Он выходит. Из вещей он взял сколько мог. Столько, чтобы ни у кого не возникало никаких подозрений. В правой руке у него большой красный чемодан, который сделал в мастерской Марчелло Таккини — здоровенный веселый заика, служка-мирянин из их театральной общины в офлаге. Таккини он любит как родного брата. Их судьбы так похожи! Таккини, как и он, — потомок итальянских эмигрантов, как и он — бедняк, как и он — учитель, как и он — северянин. Единственная разница между ними: Таккини — католик, строго соблюдающий все обряды. И этот чемодан — не простой чемодан. В офлаге они вшестером составили постоянную труппу, В каждом из четырех «блоков» лагеря для офицеров была своя театральная труппа. Эме Лонги был декоратором. Вместе с режиссером-автором, двумя столярами-машинистами и музыкантом они пользовались неоценимым преимуществом: они жили в бараке-мастерской, а не в тесноте и скученности общих бараков, где на трехэтажных нарах лежали двадцать четыре человека. Таккини стыдился этого, он не считал, что имеет право жить в мастерской. Он стал поваром в труппе, а свободное время между лекцией философа Поля Рикёра и занятиями немецким языком использовал для того, чтобы сделать этот чемодан из картона, предназначенного для декораций, и жестяных частей, вырезанных из консервных банок. Чемодан предназначался первому, кто вернется во Францию. Таковым оказался Эме. Он находил это несправедливым. Он не был женат. В песках, в ноябре 1940 года и в феврале 1941, он узнал о смерти единственных родных существ, которые у него оставались в Валансьенне, — матери и бабушки; мать медленно убило горе, а суровую бабушку, несмотря на все ее мужество, — лишения и старость. Что поделаешь? Не мог же он передать им свою рану, из-за которой был демобилизован. Таккини сейчас же взялся за новый чемодан.

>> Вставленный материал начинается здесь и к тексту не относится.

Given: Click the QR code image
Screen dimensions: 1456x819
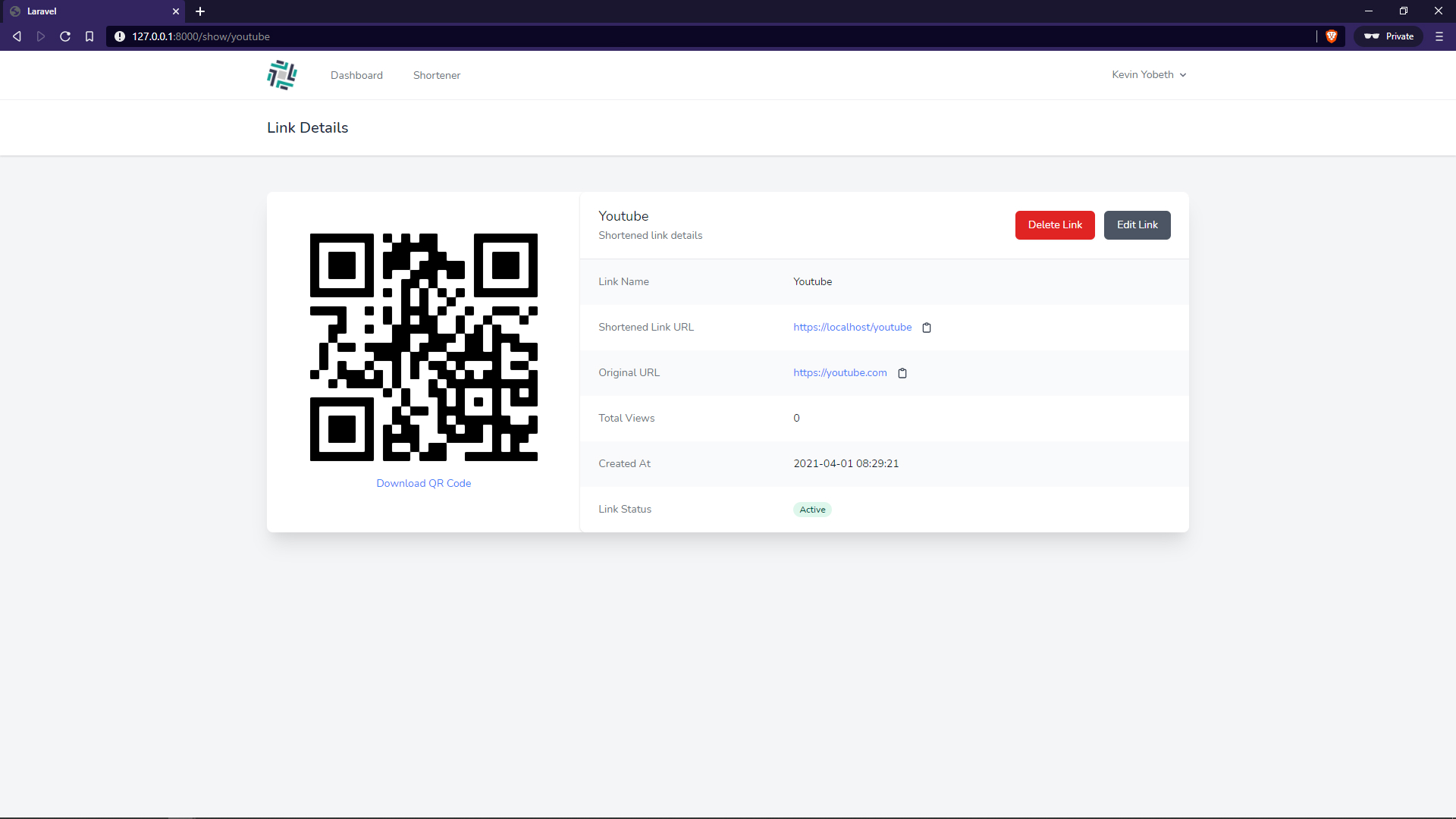Looking at the screenshot, I should (x=423, y=347).
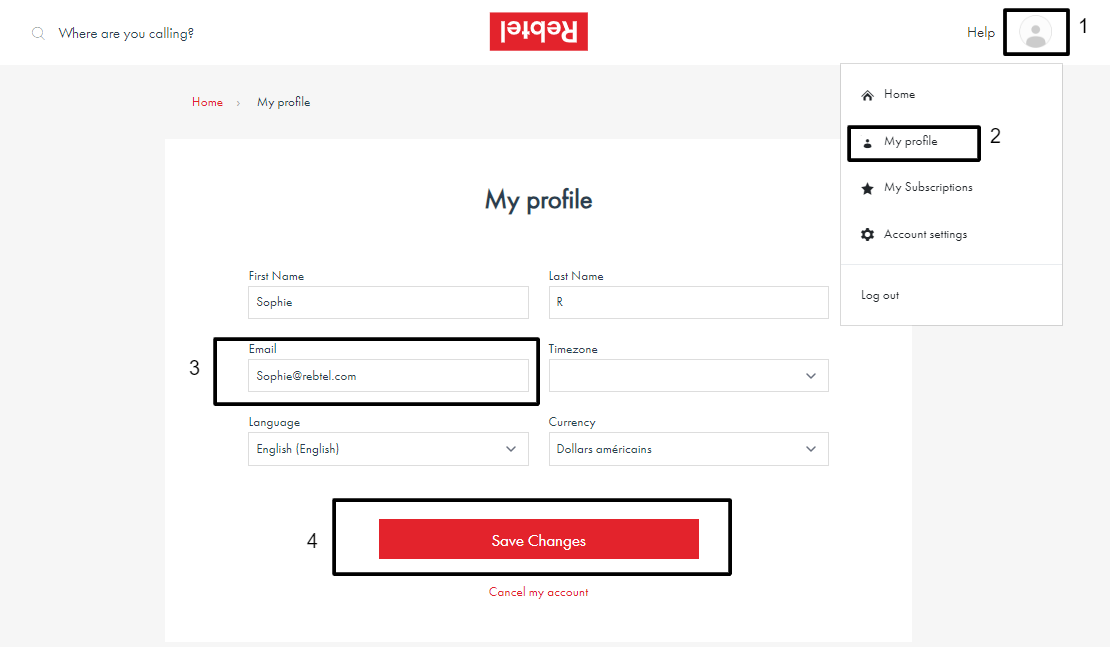The image size is (1110, 647).
Task: Click the Home house icon in menu
Action: (867, 95)
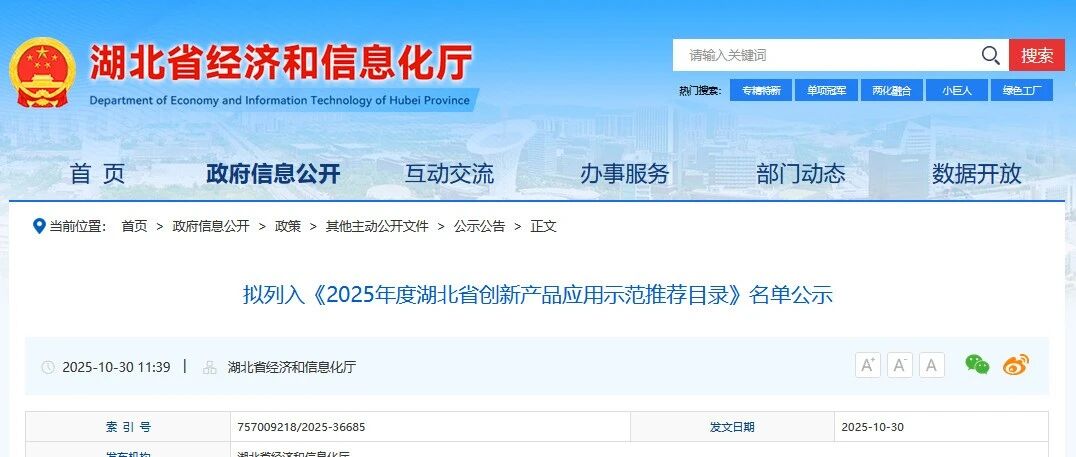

О, этот выход из лагеря! Их было тридцать счастливчиков на несколько тысяч человек. На этой песчаной равнине, открытой всем ветрам, был собачий холод. Но несмотря на это, их всех вывели из лагерных бараков, как скаутов, и они пели старинную ирландскую балладу «Старая дружба», которая обошла тогда всю Германию:

Друзья, не говорю: «Прощай!» —

А только: «До свиданья!»

Вернемся мы в родимый край,

А значит — до свиданья!

Стоял трескучий мороз.

 

Платформа была забита багажными тележками, немецкими офицерами, французскими таможенниками и жандармами, демобилизованными солдатами и Schwestern; кишмя кишели женщины-солдаты, прозванные «мышками» за свои серые мундиры, — подтянутые фройляйн с поджатыми губами, со строгими прическами и с бюстами валькирий под мундирами. Хайль Гитлер! «Эх! Переспать бы с этакой серой мышкой! — вздыхает Бандит. — Всю жизнь мечтал!»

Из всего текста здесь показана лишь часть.